Please transcribe every entry below exactly as written.

-- Source information follows --

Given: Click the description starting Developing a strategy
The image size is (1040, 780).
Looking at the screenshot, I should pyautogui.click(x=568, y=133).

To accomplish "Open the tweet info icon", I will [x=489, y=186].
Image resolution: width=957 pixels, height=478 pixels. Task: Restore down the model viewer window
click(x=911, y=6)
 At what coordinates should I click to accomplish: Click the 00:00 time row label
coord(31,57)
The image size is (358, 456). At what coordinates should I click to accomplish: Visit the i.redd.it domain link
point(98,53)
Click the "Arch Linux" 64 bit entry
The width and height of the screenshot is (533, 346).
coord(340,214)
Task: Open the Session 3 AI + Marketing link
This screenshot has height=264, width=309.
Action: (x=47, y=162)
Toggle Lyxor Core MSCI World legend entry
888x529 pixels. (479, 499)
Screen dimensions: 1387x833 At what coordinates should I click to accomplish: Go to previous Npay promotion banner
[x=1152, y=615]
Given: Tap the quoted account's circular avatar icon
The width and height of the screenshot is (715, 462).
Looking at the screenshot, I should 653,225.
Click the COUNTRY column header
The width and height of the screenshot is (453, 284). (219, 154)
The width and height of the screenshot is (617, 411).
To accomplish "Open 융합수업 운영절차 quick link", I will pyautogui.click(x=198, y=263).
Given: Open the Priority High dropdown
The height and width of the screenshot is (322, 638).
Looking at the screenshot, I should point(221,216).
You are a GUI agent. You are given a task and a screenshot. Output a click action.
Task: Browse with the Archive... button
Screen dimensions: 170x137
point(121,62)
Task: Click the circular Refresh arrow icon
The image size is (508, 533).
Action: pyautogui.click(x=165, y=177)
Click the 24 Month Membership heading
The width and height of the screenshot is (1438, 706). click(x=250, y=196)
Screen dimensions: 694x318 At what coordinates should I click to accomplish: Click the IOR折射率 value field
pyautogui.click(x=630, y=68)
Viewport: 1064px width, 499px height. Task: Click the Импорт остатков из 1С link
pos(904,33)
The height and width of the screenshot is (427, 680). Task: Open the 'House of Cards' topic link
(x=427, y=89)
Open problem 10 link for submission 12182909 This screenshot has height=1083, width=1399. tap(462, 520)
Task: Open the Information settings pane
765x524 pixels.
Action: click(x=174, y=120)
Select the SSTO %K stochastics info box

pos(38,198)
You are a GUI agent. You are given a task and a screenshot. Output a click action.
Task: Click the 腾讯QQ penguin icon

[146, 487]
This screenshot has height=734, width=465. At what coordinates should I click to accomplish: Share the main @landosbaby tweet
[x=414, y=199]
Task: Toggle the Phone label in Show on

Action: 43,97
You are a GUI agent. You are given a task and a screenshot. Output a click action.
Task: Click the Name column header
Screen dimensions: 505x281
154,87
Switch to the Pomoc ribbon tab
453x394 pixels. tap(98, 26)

-- Source information concluded --

• _Your solution_
Given: Click the description starting Developing a strategy
The image size is (1040, 780).
Looking at the screenshot, I should pyautogui.click(x=568, y=133).

To accomplish "Open the tweet info icon", I will [x=489, y=186].
Image resolution: width=957 pixels, height=478 pixels. Task: Restore down the model viewer window
click(x=911, y=6)
 At what coordinates should I click to accomplish: Click the 00:00 time row label
coord(31,57)
The image size is (358, 456). At what coordinates should I click to accomplish: Visit the i.redd.it domain link
point(98,53)
Click the "Arch Linux" 64 bit entry
The width and height of the screenshot is (533, 346).
coord(340,214)
Task: Open the Session 3 AI + Marketing link
This screenshot has height=264, width=309.
Action: (x=47, y=162)
Toggle Lyxor Core MSCI World legend entry
888x529 pixels. (479, 499)
Screen dimensions: 1387x833 At what coordinates should I click to accomplish: Go to previous Npay promotion banner
[x=1152, y=615]
Given: Tap the quoted account's circular avatar icon
The width and height of the screenshot is (715, 462).
Looking at the screenshot, I should 653,225.
Click the COUNTRY column header
The width and height of the screenshot is (453, 284). (219, 154)
The width and height of the screenshot is (617, 411).
To accomplish "Open 융합수업 운영절차 quick link", I will pyautogui.click(x=198, y=263).
Given: Open the Priority High dropdown
The height and width of the screenshot is (322, 638).
Looking at the screenshot, I should point(221,216).
You are a GUI agent. You are given a task and a screenshot. Output a click action.
Task: Browse with the Archive... button
Screen dimensions: 170x137
point(121,62)
Task: Click the circular Refresh arrow icon
The image size is (508, 533).
Action: pyautogui.click(x=165, y=177)
Click the 24 Month Membership heading
The width and height of the screenshot is (1438, 706). click(x=250, y=196)
Screen dimensions: 694x318 At what coordinates should I click to accomplish: Click the IOR折射率 value field
pyautogui.click(x=630, y=68)
Viewport: 1064px width, 499px height. Task: Click the Импорт остатков из 1С link
pos(904,33)
The height and width of the screenshot is (427, 680). Task: Open the 'House of Cards' topic link
(x=427, y=89)
Open problem 10 link for submission 12182909 This screenshot has height=1083, width=1399. tap(462, 520)
Task: Open the Information settings pane
765x524 pixels.
Action: click(x=174, y=120)
Select the SSTO %K stochastics info box

pos(38,198)
You are a GUI agent. You are given a task and a screenshot. Output a click action.
Task: Click the 腾讯QQ penguin icon

[146, 487]
This screenshot has height=734, width=465. At what coordinates should I click to accomplish: Share the main @landosbaby tweet
[x=414, y=199]
Task: Toggle the Phone label in Show on

Action: 43,97
You are a GUI agent. You are given a task and a screenshot. Output a click action.
Task: Click the Name column header
Screen dimensions: 505x281
154,87
Switch to the Pomoc ribbon tab
453x394 pixels. tap(98, 26)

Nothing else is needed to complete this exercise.